* **TASK GOAL**
Please repeat the lines below exactly. Begin with the line containing "2560x1440 pixels. How" and go on through the line containing "Given: Click the crop icon in Xochimilco".

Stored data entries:
-=-=-
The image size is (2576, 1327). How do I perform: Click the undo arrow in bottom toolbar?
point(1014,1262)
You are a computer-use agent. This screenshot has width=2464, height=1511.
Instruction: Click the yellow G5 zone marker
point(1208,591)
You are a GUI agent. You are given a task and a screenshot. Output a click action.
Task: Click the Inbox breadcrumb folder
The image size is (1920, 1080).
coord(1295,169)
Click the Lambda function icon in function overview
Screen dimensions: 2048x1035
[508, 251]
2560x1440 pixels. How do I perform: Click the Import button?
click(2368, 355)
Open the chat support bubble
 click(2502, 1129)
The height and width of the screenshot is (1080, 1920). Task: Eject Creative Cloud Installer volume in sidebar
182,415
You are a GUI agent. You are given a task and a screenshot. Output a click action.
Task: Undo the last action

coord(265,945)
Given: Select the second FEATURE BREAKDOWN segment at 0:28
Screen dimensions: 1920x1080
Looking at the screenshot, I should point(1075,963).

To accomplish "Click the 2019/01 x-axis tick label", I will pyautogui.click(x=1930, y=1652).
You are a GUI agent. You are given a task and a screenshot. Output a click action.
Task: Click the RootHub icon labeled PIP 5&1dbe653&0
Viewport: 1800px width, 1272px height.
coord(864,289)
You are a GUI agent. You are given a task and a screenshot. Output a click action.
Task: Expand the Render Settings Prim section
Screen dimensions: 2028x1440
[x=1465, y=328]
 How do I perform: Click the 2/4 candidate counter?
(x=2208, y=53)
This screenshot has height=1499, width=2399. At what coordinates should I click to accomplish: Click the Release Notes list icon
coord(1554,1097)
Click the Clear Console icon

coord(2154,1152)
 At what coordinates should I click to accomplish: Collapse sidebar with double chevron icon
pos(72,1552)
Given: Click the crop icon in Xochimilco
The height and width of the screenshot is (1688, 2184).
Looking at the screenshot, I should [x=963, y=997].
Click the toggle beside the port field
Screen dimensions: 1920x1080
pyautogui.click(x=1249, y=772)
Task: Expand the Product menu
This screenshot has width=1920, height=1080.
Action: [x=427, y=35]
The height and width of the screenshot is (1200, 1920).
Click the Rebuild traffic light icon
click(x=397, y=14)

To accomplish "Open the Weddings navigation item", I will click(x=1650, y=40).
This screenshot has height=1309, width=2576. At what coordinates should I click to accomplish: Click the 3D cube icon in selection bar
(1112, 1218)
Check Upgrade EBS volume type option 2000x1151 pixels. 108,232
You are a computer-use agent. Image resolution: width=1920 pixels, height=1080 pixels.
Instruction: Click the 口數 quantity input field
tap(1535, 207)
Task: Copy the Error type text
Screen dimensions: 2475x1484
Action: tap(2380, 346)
-=-=-
* **SOLUTION TO THE EXERCISE**
2560x1440 pixels. How do I perform: Click the Import button?
click(2368, 355)
Open the chat support bubble
 click(2502, 1129)
The height and width of the screenshot is (1080, 1920). Task: Eject Creative Cloud Installer volume in sidebar
182,415
You are a GUI agent. You are given a task and a screenshot. Output a click action.
Task: Undo the last action

coord(265,945)
Given: Select the second FEATURE BREAKDOWN segment at 0:28
Screen dimensions: 1920x1080
Looking at the screenshot, I should point(1075,963).

To accomplish "Click the 2019/01 x-axis tick label", I will pyautogui.click(x=1930, y=1652).
You are a GUI agent. You are given a task and a screenshot. Output a click action.
Task: Click the RootHub icon labeled PIP 5&1dbe653&0
Viewport: 1800px width, 1272px height.
coord(864,289)
You are a GUI agent. You are given a task and a screenshot. Output a click action.
Task: Expand the Render Settings Prim section
Screen dimensions: 2028x1440
[x=1465, y=328]
 How do I perform: Click the 2/4 candidate counter?
(x=2208, y=53)
This screenshot has height=1499, width=2399. At what coordinates should I click to accomplish: Click the Release Notes list icon
coord(1554,1097)
Click the Clear Console icon

coord(2154,1152)
 At what coordinates should I click to accomplish: Collapse sidebar with double chevron icon
pos(72,1552)
Given: Click the crop icon in Xochimilco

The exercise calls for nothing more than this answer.